Work task 1: Summarize the article on custodian banks in two sentences.
Work task 2: Please return the part of the article on custodian banks starting at "There has been" and ending at "by a rival.", copied word for word.
Work task 3: Resume the article on custodian banks, picking up right after its final sentence.

Source passage:
Start of Block
Funds Europe presents a table of rankings for some of the largest custodian banks active in Europe and the world.
There has been little change in the standing of custodians when it comes to assets under custody. JP Morgan has the largest Europe, Middle East and Africa (Emea) figure for assets under custody (AuC) and State Street has the highest number of staff, for example.
Just four of the eleven participating custodians enjoyed any growth in terms of AuC. This should not be surprising given that custodians continue to face cost, operational and regulatory pressures, and perhaps given market effects. Within this environment, some modest loss in AuC is preferable to acquisition by a rival.
Scale and size are again emphasised by the custodians as a key to survival, though smaller players will see service as more important. The global head of business development and client relationships at Pictet, Claude Pech, believes that as long as custodians define their strategy – either as a ‘factory’ approach, or tailor-made – it will be possible to survive. The one unanimous view expressed by custodians is that technology will be the important factor in defining the future of the custody industry.
“The biggest changes to the industry will be driven by financial technology,” says Pierre Cimino, Caceis Bank Luxembourg managing director. Or, as HSBC’s head of custody John Van Verre says, a combination of streamlining and technology investment will “alleviate competitive cost pressures and simplify platform distribution”.
Meanwhile, Sébastien Danloy, chief executive of RBC Investor & Treasury Services, says that “continuous transformation in IT will be vital to meeting clients’ evolving needs”. And Jean Devambez – BNP Paribas Securities Services global head of products and solutions, asset and fund services – says that, more than ever, technology and digital solutions focused on data will be critical.
End of Block
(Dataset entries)
Start of Block
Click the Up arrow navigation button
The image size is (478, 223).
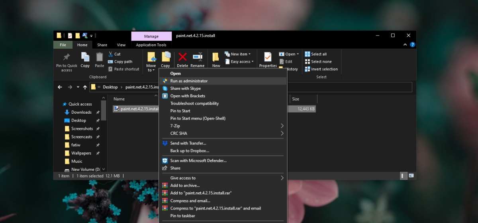pyautogui.click(x=85, y=87)
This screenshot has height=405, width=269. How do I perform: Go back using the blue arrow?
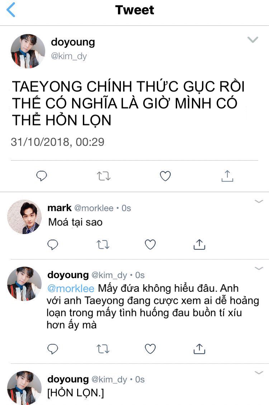click(11, 10)
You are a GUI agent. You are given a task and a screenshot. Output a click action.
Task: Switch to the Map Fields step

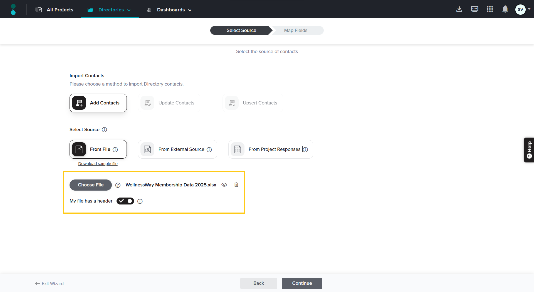(295, 31)
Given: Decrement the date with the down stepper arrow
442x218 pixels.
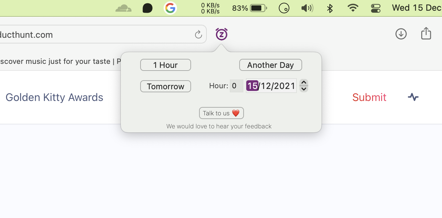Looking at the screenshot, I should pyautogui.click(x=303, y=89).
End of Block
Response 1: Rankings of large custodian banks in Europe show little change in standing, and only four of the eleven participating custodians grew their assets under custody amid cost, operational and regulatory pressures. Custodians stress scale and size as keys to survival, but they agree unanimously that technology will be the important factor in shaping the industry's future.

Response 2:
There has been little change in the standing of custodians when it comes to assets under custody. JP Morgan has the largest Europe, Middle East and Africa (Emea) figure for assets under custody (AuC) and State Street has the highest number of staff, for example.
Just four of the eleven participating custodians enjoyed any growth in terms of AuC. This should not be surprising given that custodians continue to face cost, operational and regulatory pressures, and perhaps given market effects. Within this environment, some modest loss in AuC is preferable to acquisition by a rival.

Response 3:
But these broadly positive forecasts come at a time of ongoing uncertainty for the custody industry. Daron Pearce, BNY Mellon’s chief executive officer of asset servicing in Emea, points to Brexit and EU instability, the long-term impact of regulations, as well as the potential impact of fintechs and digital disruption, as challenges.
With the whole of the financial services world currently fascinated by the potential of the distributed ledger (or blockchain) technology, the custody market could be one of the first to see its impact and to see whether the new technology becomes its saviour or its replacement.
As Goran Fors, deputy head of investor services at SEB, says: “The developments with blockchain could really mean a paradigm shift in how we work in the post-trade space. Even if the changes will be more limited, we will definitely see a lot of services and processes being handled by a technology that today we have limited competence of.”